The yellow is partial lighting and reflection. Mainly it's bright red. It definitely doesn't have the colors of those ruby red spilos that are around.
[/quote]

Than I retract my original statement, and I'll say sanchezi. Now that I look at it more I'm thinking sanchezi (purple varient). For a minute there it looked like one of those ruby reds that seem to be popping up a lot.


----------



## scotty (Oct 3, 2007)

good call on the sanchezi, is that a breeder tank??


----------



## Brace (Apr 19, 2004)

scotty said:


> good call on the sanchezi, is that a breeder tank??
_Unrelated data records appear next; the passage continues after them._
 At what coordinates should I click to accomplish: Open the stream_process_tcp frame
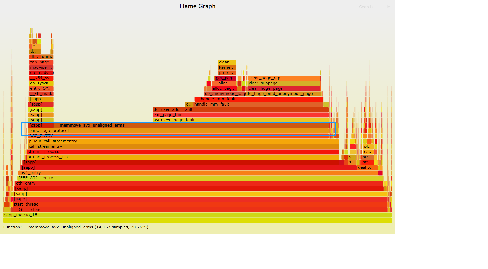[183, 157]
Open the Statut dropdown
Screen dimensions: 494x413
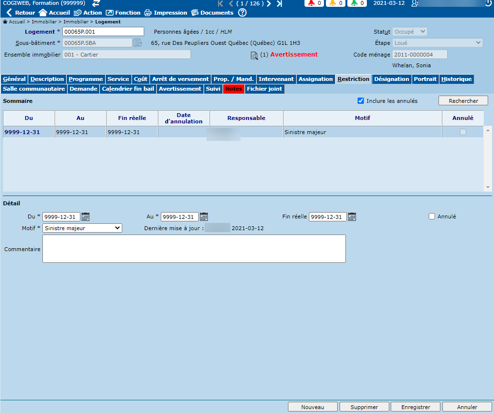[x=410, y=32]
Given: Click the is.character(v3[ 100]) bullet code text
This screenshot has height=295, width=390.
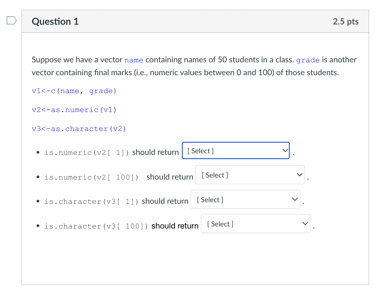Looking at the screenshot, I should coord(96,226).
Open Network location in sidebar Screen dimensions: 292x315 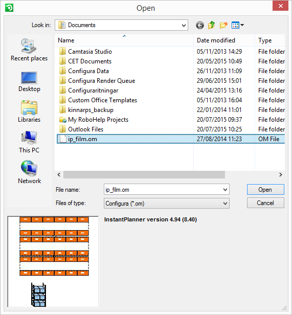tap(29, 172)
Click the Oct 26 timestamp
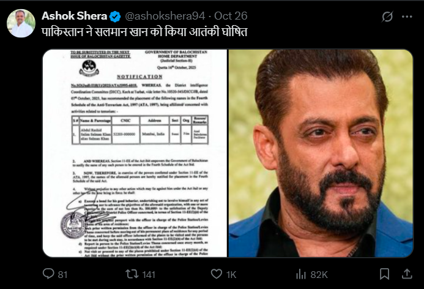Viewport: 424px width, 289px height. (231, 16)
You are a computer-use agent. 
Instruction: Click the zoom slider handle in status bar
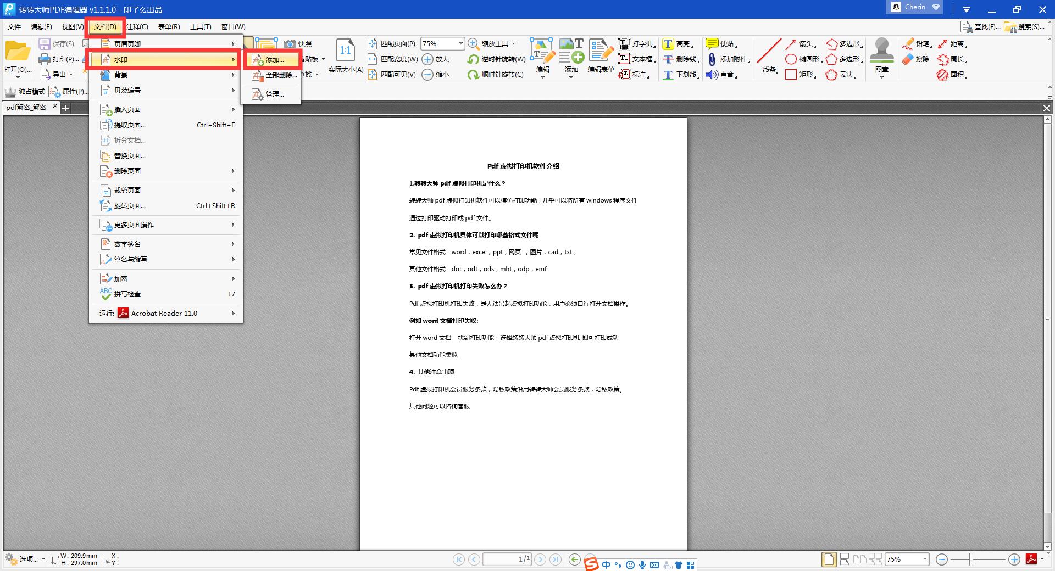pos(971,559)
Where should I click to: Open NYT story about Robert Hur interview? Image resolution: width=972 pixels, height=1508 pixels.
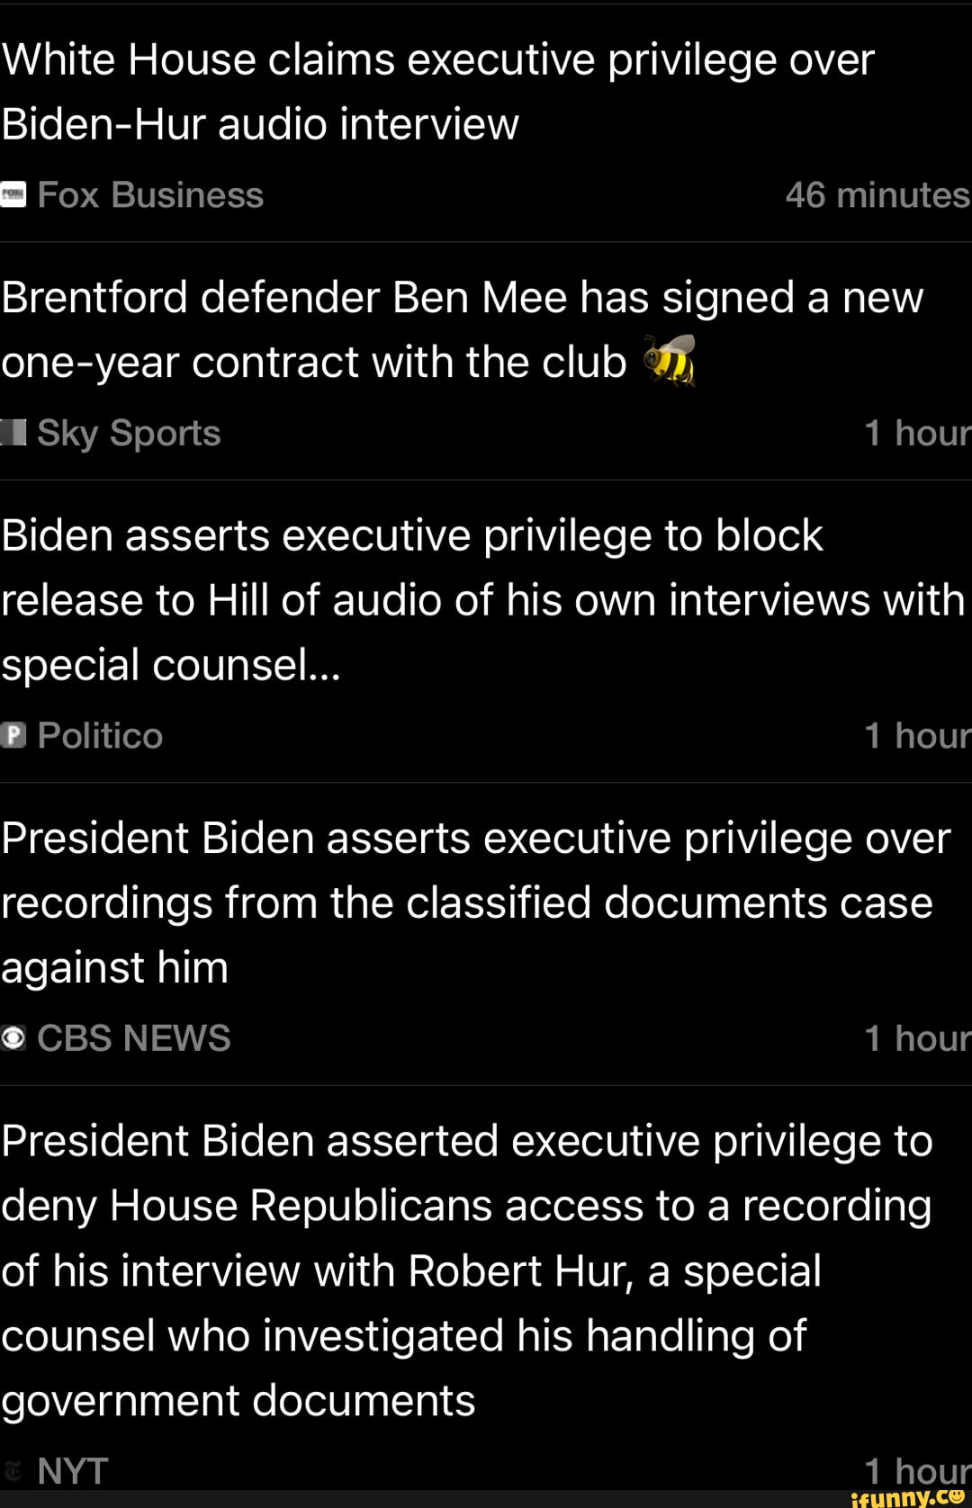(466, 1270)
 No, it's a divided tank at the shop.

Still have my doubts on the sanchezi. But, if it is, it's the most aggressive sanch I've ever seen. I'm still gonna grab it.


----------



## Johnny_Zanni (Nov 8, 2009)

I was also thinking S. Sanchezi


----------



## Soul Assassin (Nov 21, 2006)

Sanchezi


----------



## gtc (Nov 5, 2008)

I agree that it looks more of a sanchezi


----------